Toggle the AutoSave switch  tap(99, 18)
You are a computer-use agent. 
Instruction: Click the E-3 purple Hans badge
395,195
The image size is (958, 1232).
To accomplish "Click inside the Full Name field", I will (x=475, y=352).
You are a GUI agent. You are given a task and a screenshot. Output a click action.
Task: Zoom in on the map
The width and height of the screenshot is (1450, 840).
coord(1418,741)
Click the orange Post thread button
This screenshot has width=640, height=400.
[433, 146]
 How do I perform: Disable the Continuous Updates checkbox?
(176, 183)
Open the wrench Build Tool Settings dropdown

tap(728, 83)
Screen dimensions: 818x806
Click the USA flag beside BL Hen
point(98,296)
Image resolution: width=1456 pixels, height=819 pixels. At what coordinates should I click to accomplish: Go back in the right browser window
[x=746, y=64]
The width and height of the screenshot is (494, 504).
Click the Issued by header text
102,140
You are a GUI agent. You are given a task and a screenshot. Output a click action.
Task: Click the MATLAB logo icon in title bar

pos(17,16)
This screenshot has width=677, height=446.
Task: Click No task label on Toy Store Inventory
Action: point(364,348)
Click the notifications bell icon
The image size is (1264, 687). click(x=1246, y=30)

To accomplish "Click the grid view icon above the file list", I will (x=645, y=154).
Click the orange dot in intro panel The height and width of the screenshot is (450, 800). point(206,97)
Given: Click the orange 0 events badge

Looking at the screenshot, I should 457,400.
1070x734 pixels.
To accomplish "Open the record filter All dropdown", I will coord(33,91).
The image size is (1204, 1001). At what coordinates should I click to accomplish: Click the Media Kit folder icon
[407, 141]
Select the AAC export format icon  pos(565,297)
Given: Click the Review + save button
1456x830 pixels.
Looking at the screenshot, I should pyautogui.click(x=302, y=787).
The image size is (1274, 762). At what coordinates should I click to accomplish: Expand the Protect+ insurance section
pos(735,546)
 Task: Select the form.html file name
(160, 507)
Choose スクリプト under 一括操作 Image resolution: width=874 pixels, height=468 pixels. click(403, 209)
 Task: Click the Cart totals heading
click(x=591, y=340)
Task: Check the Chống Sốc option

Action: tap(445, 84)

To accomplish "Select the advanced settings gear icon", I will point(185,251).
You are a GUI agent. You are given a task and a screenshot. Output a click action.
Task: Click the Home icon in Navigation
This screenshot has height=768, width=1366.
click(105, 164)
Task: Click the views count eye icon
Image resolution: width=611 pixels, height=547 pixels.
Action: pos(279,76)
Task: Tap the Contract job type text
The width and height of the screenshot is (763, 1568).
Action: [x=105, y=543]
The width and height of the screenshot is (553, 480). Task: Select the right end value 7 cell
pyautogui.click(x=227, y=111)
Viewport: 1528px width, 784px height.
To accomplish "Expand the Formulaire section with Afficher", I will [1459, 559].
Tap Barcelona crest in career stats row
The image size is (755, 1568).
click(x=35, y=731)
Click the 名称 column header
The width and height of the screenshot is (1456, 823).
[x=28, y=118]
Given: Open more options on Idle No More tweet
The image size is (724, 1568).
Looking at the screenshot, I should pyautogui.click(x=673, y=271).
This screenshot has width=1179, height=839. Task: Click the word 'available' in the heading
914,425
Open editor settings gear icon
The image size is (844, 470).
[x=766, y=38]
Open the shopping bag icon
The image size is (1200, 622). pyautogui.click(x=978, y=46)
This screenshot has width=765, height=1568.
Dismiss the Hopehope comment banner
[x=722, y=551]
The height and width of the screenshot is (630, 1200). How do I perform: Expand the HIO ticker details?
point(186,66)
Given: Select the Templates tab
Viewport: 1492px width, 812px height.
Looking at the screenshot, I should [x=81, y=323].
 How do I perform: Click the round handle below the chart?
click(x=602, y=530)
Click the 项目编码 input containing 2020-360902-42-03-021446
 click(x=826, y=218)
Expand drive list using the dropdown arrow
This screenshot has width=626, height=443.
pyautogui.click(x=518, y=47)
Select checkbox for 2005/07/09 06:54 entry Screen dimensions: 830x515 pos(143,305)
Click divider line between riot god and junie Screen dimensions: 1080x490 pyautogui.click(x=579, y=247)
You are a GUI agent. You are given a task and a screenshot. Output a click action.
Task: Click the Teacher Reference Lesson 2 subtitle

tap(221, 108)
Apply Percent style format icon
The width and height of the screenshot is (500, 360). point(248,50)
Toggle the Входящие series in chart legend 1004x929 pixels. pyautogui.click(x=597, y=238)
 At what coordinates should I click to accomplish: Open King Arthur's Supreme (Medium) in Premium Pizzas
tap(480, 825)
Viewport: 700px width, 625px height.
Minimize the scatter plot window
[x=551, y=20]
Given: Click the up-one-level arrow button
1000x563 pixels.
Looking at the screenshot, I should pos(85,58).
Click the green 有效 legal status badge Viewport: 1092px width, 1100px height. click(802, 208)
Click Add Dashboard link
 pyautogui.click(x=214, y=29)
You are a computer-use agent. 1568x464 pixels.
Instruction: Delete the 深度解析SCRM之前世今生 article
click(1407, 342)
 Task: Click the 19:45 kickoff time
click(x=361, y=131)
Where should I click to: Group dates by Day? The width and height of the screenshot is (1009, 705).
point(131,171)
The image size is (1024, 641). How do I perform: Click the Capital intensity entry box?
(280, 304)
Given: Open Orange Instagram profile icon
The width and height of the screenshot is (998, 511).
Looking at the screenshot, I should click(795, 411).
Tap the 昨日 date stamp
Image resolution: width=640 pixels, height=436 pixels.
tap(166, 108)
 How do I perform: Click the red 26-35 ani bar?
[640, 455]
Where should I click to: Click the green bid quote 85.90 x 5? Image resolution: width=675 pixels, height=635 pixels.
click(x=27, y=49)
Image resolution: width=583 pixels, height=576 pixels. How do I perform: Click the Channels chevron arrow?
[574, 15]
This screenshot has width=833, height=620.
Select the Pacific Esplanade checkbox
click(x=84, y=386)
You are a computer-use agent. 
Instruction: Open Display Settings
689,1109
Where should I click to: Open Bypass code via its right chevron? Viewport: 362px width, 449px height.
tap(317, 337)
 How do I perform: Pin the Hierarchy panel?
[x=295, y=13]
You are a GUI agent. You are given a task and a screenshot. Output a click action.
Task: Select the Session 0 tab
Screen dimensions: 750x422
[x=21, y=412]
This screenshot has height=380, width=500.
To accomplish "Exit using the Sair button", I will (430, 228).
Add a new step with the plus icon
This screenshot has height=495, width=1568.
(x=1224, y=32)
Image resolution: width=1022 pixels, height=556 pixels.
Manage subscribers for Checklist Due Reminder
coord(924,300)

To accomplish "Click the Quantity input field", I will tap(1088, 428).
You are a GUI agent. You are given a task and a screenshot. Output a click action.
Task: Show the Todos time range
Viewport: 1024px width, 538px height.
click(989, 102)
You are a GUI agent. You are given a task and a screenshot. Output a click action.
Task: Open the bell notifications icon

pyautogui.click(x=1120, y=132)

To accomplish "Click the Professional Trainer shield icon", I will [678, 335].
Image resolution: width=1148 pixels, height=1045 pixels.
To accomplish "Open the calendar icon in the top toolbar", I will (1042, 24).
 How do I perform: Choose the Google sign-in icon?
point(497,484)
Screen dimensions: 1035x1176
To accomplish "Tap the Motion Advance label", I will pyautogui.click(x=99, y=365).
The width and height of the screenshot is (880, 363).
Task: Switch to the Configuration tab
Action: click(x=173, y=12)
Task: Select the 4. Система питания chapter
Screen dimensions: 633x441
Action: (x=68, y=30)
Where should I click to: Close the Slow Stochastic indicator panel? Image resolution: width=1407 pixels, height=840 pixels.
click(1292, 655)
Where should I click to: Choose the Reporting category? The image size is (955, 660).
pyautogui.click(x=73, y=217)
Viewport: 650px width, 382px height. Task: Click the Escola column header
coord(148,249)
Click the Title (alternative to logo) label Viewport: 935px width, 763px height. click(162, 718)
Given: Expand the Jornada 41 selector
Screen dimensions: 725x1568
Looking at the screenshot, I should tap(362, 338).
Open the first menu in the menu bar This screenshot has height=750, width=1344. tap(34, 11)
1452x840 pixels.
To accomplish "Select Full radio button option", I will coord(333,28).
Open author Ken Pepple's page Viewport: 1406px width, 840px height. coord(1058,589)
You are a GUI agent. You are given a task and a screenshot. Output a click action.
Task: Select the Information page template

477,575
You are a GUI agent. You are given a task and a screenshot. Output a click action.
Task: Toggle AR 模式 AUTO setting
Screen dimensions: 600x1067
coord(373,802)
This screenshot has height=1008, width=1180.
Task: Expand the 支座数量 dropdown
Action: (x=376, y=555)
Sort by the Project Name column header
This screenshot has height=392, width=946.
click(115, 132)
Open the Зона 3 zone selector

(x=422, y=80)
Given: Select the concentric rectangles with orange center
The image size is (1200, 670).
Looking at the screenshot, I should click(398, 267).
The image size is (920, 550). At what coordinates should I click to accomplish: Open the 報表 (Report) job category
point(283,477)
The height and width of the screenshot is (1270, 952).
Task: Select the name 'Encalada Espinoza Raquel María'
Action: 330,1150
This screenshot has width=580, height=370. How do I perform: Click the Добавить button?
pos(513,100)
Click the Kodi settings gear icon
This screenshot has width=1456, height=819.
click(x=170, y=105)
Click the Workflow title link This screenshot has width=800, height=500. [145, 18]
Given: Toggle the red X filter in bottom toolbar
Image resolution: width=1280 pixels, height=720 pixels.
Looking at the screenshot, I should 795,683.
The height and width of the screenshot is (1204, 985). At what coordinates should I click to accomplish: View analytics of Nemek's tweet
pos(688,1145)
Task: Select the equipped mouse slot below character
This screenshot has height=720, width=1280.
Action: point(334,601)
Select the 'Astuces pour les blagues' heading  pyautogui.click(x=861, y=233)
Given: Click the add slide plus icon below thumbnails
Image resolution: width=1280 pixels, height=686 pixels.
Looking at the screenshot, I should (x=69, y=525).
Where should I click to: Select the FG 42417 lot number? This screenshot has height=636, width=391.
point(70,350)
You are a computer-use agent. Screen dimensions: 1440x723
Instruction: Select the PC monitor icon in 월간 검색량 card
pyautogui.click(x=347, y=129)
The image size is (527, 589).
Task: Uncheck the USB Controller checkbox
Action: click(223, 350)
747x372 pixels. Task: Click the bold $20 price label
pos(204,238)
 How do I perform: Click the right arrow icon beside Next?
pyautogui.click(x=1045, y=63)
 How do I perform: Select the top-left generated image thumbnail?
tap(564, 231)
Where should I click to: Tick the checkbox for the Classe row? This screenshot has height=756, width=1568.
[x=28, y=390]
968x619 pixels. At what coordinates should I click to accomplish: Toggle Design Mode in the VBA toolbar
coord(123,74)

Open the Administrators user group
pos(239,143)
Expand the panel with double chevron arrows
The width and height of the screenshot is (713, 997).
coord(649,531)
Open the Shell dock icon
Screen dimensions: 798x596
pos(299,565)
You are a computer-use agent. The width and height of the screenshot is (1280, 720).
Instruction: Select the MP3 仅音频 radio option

_ _ _ _ _

TASK TO CARRY OUT:
In the data above, start at the line that has "Given: Expand the Jornada 41 selector", stop after the line that has "1452x840 pixels.", and print every line in between exactly as it stands.

ANSWER TO THE EXERCISE:
Given: Expand the Jornada 41 selector
Screen dimensions: 725x1568
Looking at the screenshot, I should tap(362, 338).
Open the first menu in the menu bar This screenshot has height=750, width=1344. tap(34, 11)
1452x840 pixels.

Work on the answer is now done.